For the lucky visitors to Agnes Varda In Californialand, the retrospective may shed new light on the filmmaker's career.  The ultimate test for Lions Love (...And Lies), or any movie, is how it strikes the viewer on its own merits.  If Lions Love  shows a moment when everyone was young and optimistic, that is a fair description although Varda expresses some reservation with her additional parentheses (...And Lies) . 
Sex and politics was in the process of becoming a subject unto itself when Lions Love was made and film critics were not the only ones who were uncomfortable.  Events moved quickly enough so that in 1985 when the California director Donna Deitch.released her film Desert Hearts, a lesbian love story set in post-World War II Las Vegas, critics wrote admiringly of what are some of the most erotically-charged love scenes ever filmed - and by a woman. 

Notes:
1.Varda and the cast  of Lions Love were featured in the first issue of Andy Warhol’s Interview magazine in 1969.
2. Jim Morrison of The Doors, Peter Bogdanovich, and the European character actor Eddie Constantine make cameo appearances in Lions Love.
3. Lions Love (…And Lies) a film directed by Agnès Varda, France 1968, 35mm, color, 110 min.  Printed by Cine Tamaris
4. Lions Love  (...And Lies) was screened at Yale University on November 8, 2013,  the  second showing of the  new digital transfer.

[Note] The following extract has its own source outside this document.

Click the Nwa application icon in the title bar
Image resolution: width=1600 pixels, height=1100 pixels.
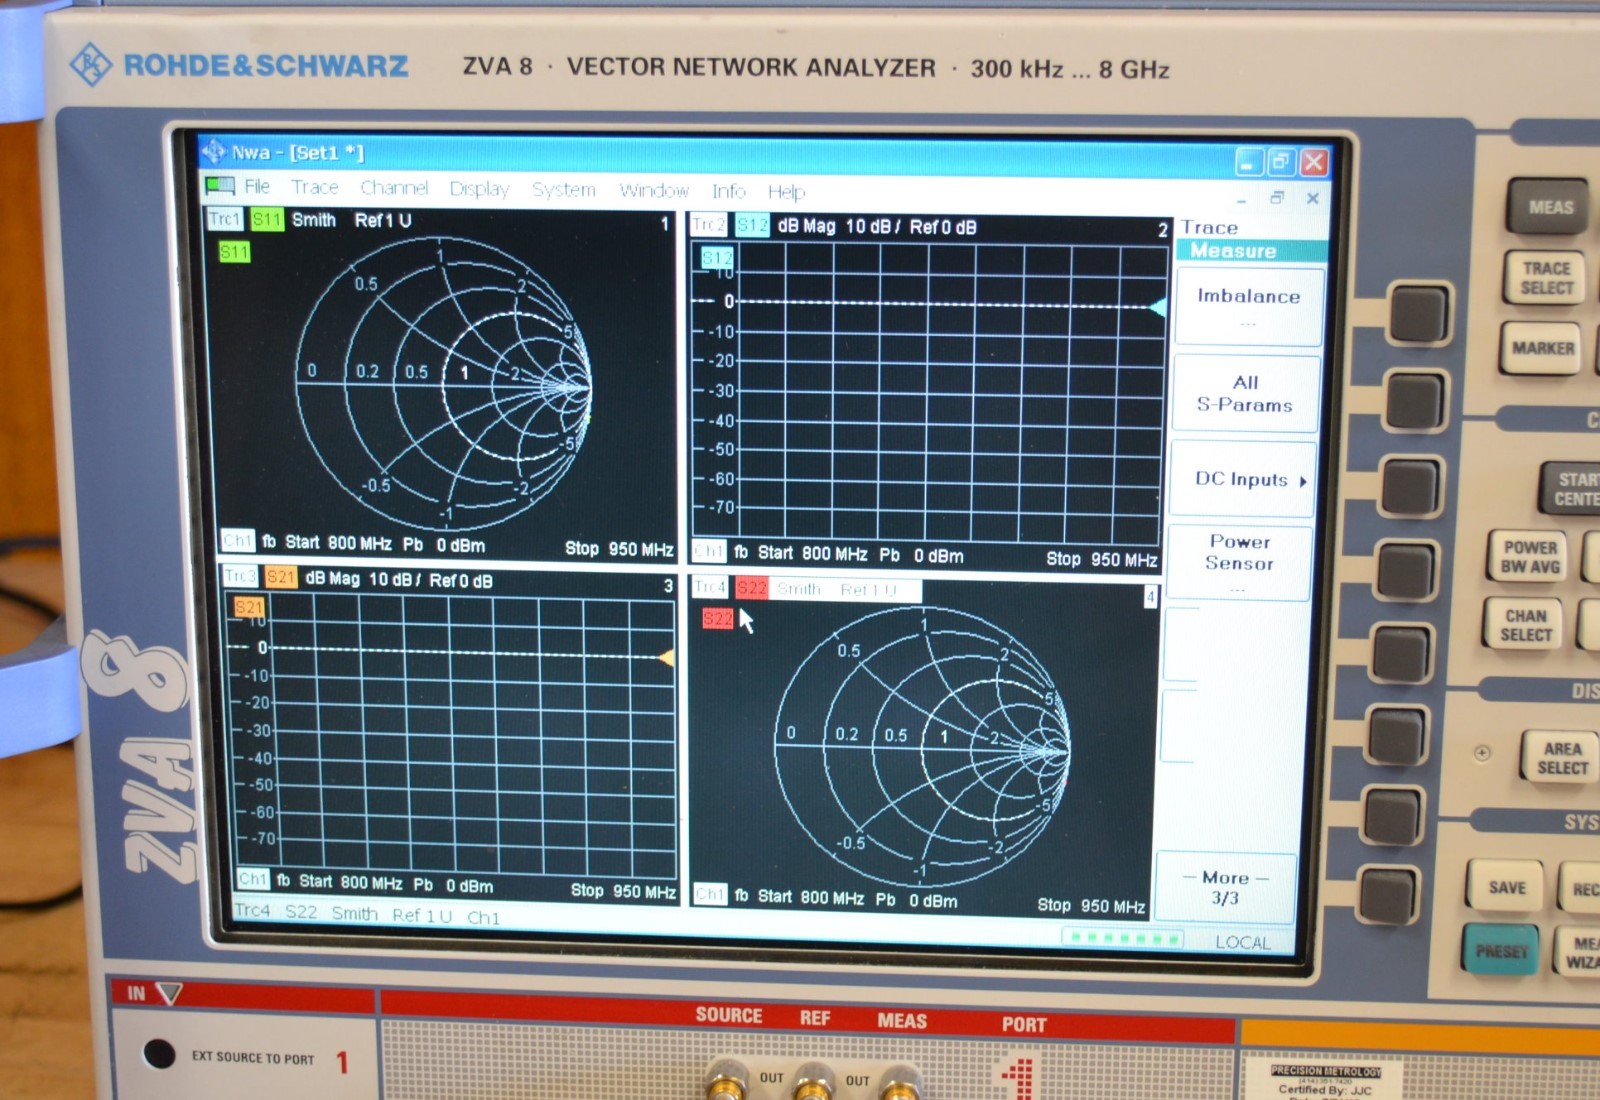(x=215, y=152)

Agnes Varda - portion of wall installation for Agnes Varda in Californialand, 2013, Los Angeles County Museum of Art (LACMA).

4 comments:

Tania said...

Surprising movie and reception ! Agnès Varda is great. I did not see "Lions love" but I adored "The beaches of Agnès".

Jane said...

Thank goodness a lot has changed! The video of the interview is online, as is the movie. I'm sure a DVD of Lions Love will be out soon.
I liked The Beaches of Agnes,too.

Timothy Cahill said...

Poor Jack Kroll. He appears to have adopted the role of the Mr Jones character in Bob Dylan's "Ballad of a Thin Man": He knows something is happening, but he doesn't know what it is. Varda, in all things, is radiant.

Jane said...

Tim, is that really a line from Bob Dylan? Dylan is one of those artists that male radio guys think belongs to them and there's a "Girls Keep Out" sign on him.
A sign of a mental block perhaps, my favorite Dylan song is "Love Minus Zero" and I have never heard him sing it. After hearing it in Scott Walker's gorgeous baritone, I've been afraid Dyan would spoil it for me. Walker's career has had a similar trajectory to Frank Sinatra. Sinatra was idolized by women and then something happened (his personality, I think) and he ended by being lionized by men. Scott Walker also began that way but after he discovered avant-garde music, men discovered him. I've toyed with writing about Scott Walker but have managed to shirk the responsibility so far.